**What is expected:**
Retype exactly the lines that run from the start of the data to the line holding "About Zippy (575, 2088)", including both, and only those.

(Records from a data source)
<<<<

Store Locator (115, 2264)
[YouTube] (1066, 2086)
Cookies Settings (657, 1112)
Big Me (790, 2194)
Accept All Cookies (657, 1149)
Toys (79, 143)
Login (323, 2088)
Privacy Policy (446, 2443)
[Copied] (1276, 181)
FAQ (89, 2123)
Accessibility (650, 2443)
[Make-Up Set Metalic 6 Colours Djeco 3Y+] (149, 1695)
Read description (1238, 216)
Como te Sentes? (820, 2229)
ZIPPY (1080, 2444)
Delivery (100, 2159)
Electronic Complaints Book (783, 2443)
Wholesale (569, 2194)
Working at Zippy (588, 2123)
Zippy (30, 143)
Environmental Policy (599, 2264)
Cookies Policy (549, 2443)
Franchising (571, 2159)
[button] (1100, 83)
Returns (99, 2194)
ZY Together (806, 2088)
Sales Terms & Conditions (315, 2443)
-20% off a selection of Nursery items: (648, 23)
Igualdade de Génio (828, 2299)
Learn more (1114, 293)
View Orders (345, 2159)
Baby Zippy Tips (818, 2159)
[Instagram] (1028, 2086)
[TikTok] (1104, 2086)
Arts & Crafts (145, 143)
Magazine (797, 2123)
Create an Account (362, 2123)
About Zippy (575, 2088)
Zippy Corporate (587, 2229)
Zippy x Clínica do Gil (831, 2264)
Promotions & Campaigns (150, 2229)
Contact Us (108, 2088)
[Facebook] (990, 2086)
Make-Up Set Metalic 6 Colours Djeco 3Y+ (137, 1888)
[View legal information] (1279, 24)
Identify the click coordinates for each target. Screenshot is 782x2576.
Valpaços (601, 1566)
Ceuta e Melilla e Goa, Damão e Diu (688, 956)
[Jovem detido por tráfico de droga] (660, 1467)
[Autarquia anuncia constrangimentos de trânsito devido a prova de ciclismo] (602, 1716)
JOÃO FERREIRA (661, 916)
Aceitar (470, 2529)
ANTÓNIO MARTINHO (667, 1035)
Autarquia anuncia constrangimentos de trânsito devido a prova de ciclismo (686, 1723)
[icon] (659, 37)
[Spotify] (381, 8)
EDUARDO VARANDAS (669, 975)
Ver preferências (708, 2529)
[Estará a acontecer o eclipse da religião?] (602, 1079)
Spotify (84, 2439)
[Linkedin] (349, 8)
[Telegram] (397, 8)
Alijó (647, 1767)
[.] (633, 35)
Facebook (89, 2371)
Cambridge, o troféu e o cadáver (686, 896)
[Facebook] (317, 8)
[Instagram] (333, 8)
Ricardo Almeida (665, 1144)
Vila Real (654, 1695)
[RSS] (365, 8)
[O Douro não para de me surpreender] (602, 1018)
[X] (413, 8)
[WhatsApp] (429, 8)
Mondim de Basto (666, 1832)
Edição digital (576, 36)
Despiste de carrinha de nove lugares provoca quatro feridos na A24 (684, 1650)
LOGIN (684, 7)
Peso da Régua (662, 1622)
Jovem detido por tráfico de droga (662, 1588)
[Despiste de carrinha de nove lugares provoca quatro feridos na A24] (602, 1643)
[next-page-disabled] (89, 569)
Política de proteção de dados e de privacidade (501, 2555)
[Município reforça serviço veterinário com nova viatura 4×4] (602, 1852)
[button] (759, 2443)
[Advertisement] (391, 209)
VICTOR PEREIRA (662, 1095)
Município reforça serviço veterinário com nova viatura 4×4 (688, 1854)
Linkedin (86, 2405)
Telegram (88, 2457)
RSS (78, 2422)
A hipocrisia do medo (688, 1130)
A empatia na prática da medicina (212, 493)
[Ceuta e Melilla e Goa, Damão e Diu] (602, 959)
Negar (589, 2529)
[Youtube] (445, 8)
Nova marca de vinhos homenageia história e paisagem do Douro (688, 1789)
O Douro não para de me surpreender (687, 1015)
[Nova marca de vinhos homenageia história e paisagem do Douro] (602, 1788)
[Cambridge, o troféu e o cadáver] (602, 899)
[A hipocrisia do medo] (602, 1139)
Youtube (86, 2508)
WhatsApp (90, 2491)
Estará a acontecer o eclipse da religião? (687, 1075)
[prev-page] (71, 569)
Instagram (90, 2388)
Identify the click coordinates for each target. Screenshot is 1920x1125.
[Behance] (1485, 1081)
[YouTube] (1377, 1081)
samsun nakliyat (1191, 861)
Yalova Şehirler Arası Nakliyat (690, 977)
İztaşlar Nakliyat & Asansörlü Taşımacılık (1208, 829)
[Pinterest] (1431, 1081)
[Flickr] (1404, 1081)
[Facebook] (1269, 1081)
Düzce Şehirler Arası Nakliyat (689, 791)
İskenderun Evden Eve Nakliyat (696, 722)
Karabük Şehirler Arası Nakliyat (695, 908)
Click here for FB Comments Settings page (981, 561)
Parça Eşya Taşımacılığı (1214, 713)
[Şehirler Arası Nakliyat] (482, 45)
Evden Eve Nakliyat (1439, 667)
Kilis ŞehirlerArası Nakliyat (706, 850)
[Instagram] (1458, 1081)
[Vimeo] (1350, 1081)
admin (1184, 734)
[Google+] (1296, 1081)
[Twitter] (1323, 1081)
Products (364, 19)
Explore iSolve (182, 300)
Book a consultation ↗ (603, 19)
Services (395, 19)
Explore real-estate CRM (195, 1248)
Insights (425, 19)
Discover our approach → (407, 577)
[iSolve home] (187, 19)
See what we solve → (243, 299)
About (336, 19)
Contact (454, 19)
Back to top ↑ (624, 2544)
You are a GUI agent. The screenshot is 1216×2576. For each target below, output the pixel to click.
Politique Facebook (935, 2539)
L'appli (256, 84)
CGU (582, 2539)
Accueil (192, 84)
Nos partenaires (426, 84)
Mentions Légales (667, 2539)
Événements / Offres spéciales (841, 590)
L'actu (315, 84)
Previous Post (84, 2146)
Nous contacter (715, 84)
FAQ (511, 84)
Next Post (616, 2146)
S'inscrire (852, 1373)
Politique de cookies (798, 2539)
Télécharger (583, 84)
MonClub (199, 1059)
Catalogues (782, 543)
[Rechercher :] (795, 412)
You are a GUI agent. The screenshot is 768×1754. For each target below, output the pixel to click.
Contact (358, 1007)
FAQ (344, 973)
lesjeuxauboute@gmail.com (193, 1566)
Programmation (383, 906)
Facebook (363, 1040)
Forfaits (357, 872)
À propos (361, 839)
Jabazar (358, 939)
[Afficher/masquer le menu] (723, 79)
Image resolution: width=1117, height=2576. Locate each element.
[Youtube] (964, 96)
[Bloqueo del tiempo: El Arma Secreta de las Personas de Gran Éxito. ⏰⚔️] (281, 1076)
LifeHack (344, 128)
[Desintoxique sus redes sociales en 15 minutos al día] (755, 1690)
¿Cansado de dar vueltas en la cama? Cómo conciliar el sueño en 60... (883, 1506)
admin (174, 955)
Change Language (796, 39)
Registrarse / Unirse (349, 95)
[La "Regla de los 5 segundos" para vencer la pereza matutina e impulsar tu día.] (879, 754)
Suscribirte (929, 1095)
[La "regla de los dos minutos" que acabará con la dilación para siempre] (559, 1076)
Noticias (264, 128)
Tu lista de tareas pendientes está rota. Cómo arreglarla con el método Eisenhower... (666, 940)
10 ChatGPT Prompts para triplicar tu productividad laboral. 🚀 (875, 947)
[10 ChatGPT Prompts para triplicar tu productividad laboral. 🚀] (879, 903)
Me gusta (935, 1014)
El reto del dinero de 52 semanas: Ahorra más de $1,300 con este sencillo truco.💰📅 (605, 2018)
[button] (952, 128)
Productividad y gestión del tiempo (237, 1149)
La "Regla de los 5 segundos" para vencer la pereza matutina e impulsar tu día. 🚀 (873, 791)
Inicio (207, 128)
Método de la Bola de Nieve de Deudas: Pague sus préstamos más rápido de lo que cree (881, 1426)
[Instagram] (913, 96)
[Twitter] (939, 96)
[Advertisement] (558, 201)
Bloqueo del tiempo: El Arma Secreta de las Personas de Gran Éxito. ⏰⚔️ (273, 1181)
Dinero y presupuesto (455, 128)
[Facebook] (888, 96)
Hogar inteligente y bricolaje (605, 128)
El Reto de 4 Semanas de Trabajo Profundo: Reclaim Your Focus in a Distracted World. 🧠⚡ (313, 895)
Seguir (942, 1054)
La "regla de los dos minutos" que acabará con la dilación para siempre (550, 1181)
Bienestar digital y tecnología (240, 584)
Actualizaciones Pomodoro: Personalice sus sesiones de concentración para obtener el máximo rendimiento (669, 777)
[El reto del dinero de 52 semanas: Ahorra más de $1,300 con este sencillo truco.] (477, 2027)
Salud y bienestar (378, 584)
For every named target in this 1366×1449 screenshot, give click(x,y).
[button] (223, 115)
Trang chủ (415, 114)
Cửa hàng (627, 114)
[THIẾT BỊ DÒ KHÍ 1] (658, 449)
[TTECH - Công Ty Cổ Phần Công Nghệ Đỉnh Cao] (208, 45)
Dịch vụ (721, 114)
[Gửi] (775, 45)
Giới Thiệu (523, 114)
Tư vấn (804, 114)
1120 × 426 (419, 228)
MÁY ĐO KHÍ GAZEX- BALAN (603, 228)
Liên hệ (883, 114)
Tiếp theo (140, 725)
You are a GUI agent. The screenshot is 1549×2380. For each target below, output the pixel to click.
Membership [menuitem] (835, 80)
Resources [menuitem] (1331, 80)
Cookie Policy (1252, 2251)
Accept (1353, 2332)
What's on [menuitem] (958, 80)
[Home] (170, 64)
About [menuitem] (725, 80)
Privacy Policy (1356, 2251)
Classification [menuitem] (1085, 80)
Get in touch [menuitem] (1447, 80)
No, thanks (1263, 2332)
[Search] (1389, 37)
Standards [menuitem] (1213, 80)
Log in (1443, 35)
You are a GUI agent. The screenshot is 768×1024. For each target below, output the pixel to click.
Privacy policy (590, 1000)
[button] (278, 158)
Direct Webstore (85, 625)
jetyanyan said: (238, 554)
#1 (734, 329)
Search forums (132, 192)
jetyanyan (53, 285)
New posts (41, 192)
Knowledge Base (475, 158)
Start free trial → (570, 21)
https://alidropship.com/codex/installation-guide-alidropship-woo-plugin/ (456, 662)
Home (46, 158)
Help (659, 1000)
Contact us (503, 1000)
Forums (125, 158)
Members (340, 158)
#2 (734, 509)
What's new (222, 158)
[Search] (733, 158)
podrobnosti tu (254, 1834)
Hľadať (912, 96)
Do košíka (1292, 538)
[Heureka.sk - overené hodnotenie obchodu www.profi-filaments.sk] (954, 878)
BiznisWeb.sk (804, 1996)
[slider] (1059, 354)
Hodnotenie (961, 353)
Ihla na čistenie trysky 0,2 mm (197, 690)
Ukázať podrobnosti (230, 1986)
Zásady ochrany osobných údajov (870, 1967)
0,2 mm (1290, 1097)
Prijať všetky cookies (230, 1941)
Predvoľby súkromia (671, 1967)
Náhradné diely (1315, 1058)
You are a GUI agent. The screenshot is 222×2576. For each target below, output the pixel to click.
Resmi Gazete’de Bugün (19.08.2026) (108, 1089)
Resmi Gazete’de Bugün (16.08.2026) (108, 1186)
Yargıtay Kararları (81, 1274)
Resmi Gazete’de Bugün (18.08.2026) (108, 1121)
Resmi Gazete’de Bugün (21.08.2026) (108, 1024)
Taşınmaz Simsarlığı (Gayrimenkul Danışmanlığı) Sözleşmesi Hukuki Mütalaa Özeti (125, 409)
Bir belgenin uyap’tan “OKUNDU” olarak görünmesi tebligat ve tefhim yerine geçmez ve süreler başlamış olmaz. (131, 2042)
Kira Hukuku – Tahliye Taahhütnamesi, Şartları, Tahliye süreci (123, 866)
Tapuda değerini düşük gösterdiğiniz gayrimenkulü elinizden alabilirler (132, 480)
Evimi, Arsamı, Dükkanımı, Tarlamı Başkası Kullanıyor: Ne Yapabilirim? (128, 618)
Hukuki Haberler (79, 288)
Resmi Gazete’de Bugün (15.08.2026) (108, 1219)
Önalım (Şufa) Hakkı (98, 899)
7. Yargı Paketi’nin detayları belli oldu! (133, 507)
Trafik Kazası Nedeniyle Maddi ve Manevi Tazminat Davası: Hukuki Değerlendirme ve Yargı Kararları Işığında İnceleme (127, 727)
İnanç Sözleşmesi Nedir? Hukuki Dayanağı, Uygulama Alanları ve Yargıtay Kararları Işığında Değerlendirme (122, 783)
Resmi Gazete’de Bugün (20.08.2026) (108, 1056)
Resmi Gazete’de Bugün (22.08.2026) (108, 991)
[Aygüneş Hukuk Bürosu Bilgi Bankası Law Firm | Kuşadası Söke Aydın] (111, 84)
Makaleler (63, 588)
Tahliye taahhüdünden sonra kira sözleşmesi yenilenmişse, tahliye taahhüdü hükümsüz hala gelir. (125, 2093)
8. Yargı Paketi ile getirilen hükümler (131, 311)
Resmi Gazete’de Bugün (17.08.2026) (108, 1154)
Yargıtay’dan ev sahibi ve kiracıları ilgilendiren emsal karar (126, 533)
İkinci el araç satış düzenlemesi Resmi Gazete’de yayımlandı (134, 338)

>>>>

**Exercise solution:**
Store Locator (115, 2264)
[YouTube] (1066, 2086)
Cookies Settings (657, 1112)
Big Me (790, 2194)
Accept All Cookies (657, 1149)
Toys (79, 143)
Login (323, 2088)
Privacy Policy (446, 2443)
[Copied] (1276, 181)
FAQ (89, 2123)
Accessibility (650, 2443)
[Make-Up Set Metalic 6 Colours Djeco 3Y+] (149, 1695)
Read description (1238, 216)
Como te Sentes? (820, 2229)
ZIPPY (1080, 2444)
Delivery (100, 2159)
Electronic Complaints Book (783, 2443)
Wholesale (569, 2194)
Working at Zippy (588, 2123)
Zippy (30, 143)
Environmental Policy (599, 2264)
Cookies Policy (549, 2443)
Franchising (571, 2159)
[button] (1100, 83)
Returns (99, 2194)
ZY Together (806, 2088)
Sales Terms & Conditions (315, 2443)
-20% off a selection of Nursery items: (648, 23)
Igualdade de Génio (828, 2299)
Learn more (1114, 293)
View Orders (345, 2159)
Baby Zippy Tips (818, 2159)
[Instagram] (1028, 2086)
[TikTok] (1104, 2086)
Arts & Crafts (145, 143)
Magazine (797, 2123)
Create an Account (362, 2123)
About Zippy (575, 2088)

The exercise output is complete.